Илья прошёл в ту комнату, где когда-то жил с дядей, и пристально осмотрел её: в ней только обои почернели да вместо двух кроватей стояла одна и над ней висела полка с книгами. На том месте, где спал Илья, помещался какой-то высокий неуклюжий ящик.
– Ну, вот я освободился на часок! – радостно объявил Яков, входя и запирая дверь на крючок. – Чаю хочешь? Хорошо... Ива-ан, – чаю! – Он крикнул, закашлялся и кашлял долго, упираясь рукой в стену, наклонив голову и так выгибая спину, точно хотел извергнуть из груди своей что-то.
– Здорово ты бухаешь! – сказал Лунёв.
– Чахну... Рад же я, что опять вижу тебя... Вон ты стал какой... важный... Ну, каково живёшь?
– Я – что? – не сразу ответил Лунёв. – Живу... ты, вот, интересно знать...
Лунёв не чувствовал желания рассказывать о себе, да и вообще ему не хотелось говорить. Он разглядывал Якова и, видя его таким испитым, жалел товарища. Но это была холодная жалость – какое-то бессодержательное чувство.
– Я, брат... терплю мою жизнь кое-как... – вполголоса сказал Яков.
– Высосал из тебя отец кровь-то...
Н-на что тебе рупь?
А ты даром приголубь!
– отчеканивал за стеной Перфишка, подыгрывая на гармонии.
– Что это за ящик? – спросил Илья.
– Это? Это – фисгармония. Отец купил за четвертную, для меня... "Вот, говорит, учись. А потом, хорошую куплю, говорит, поставим в трактире, и будешь ты для гостей играть... А то-де никакой от тебя пользы нет..." Это он ловко рассчитал – теперь в каждом трактире орган есть, а у нас нет. И мне приятно играть-то...

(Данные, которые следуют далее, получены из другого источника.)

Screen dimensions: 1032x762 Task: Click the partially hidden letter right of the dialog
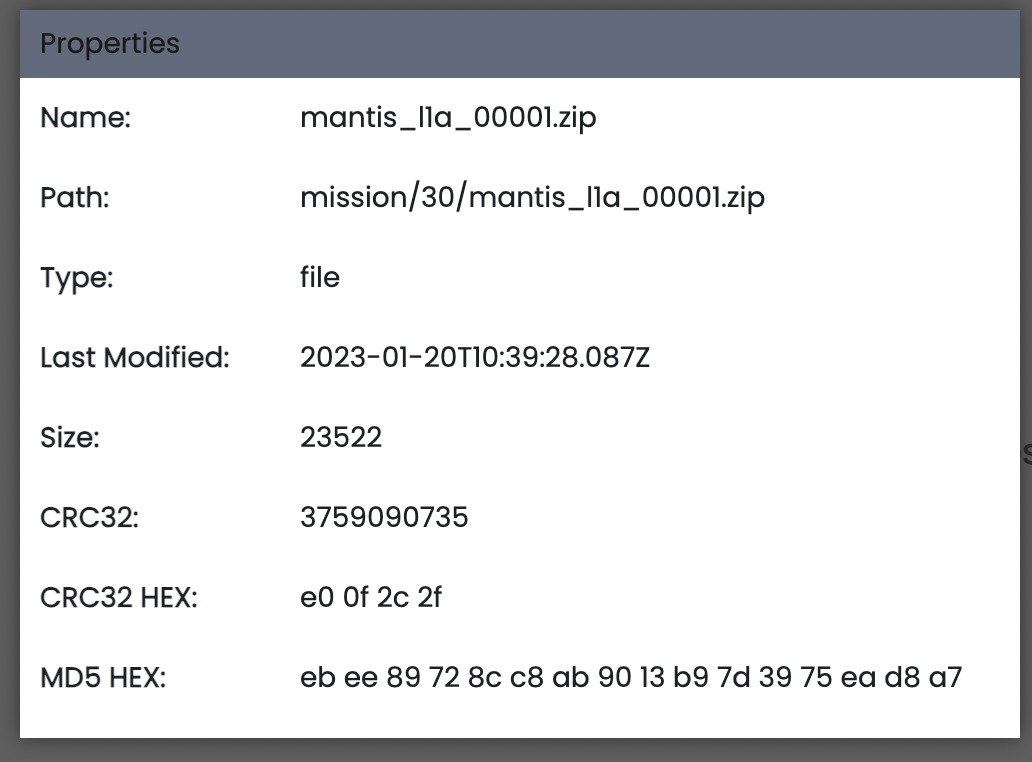coord(1027,455)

– Экий он подлец! – сказал Лунёв, усмехаясь.
– Нет, что же? Пускай его... Ведь я и в самом деле бесполезный для него человек...
Илья сурово взглянул на товарища и сказал со злобой:
– Посоветуй-ка ты ему: когда, мол, я, дорогой папаша, помирать буду, так ты меня в трактир вытащи и за посмотрение на смерть мою хоть по пятаку с рыла возьми, с желающих... Вот и принесёшь ты ему пользу...
Яков сконфуженно засмеялся и снова стал кашлять, хватая руками то грудь, то горло.